_Task prompt:_
Can the lines below, from the one that holds "Open the second commenter's profile picture" to the very end, be echoed exactly, with both ends included and no pictures?

_Extracted information:_
::::::
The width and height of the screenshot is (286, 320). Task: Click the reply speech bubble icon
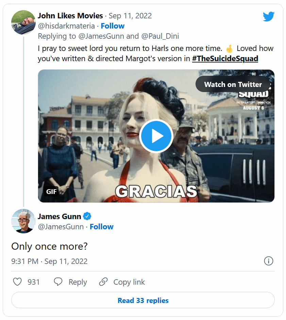point(58,282)
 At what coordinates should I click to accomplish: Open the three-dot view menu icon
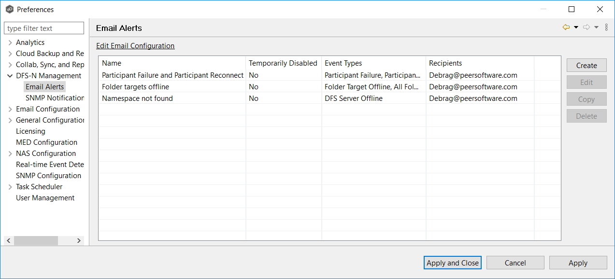coord(606,28)
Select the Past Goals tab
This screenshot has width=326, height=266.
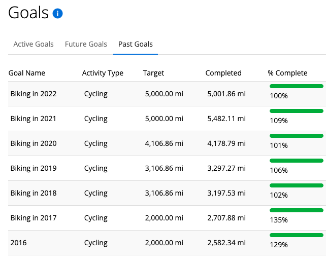136,44
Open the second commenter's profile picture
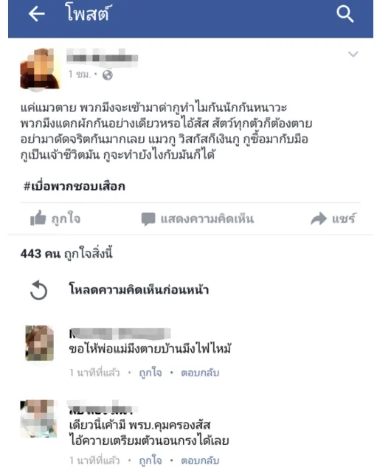 (38, 418)
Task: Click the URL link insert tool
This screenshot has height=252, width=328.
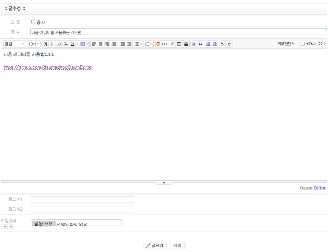Action: pyautogui.click(x=165, y=44)
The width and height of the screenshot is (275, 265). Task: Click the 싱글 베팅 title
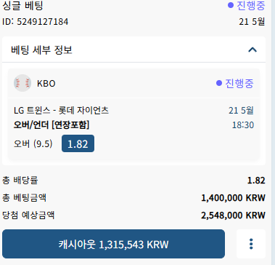(x=22, y=6)
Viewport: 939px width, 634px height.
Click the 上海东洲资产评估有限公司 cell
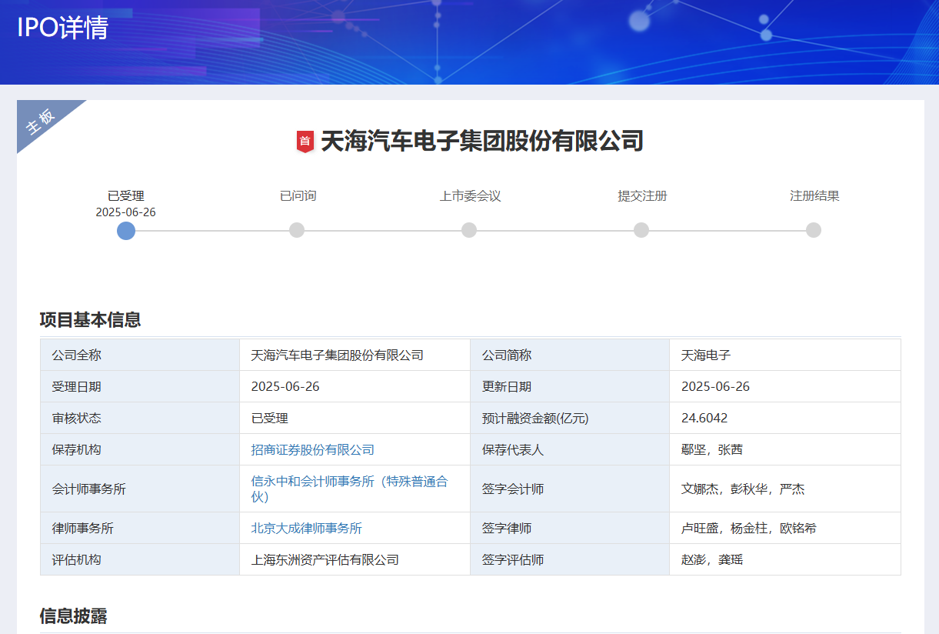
::::::
_Solution to this problem:_
Open the second commenter's profile picture
 (38, 418)
Task: Click the URL link insert tool
This screenshot has height=252, width=328.
Action: pyautogui.click(x=165, y=44)
The width and height of the screenshot is (275, 265). Task: Click the 싱글 베팅 title
(x=22, y=6)
Viewport: 939px width, 634px height.
Click the 上海东洲资产评估有限公司 cell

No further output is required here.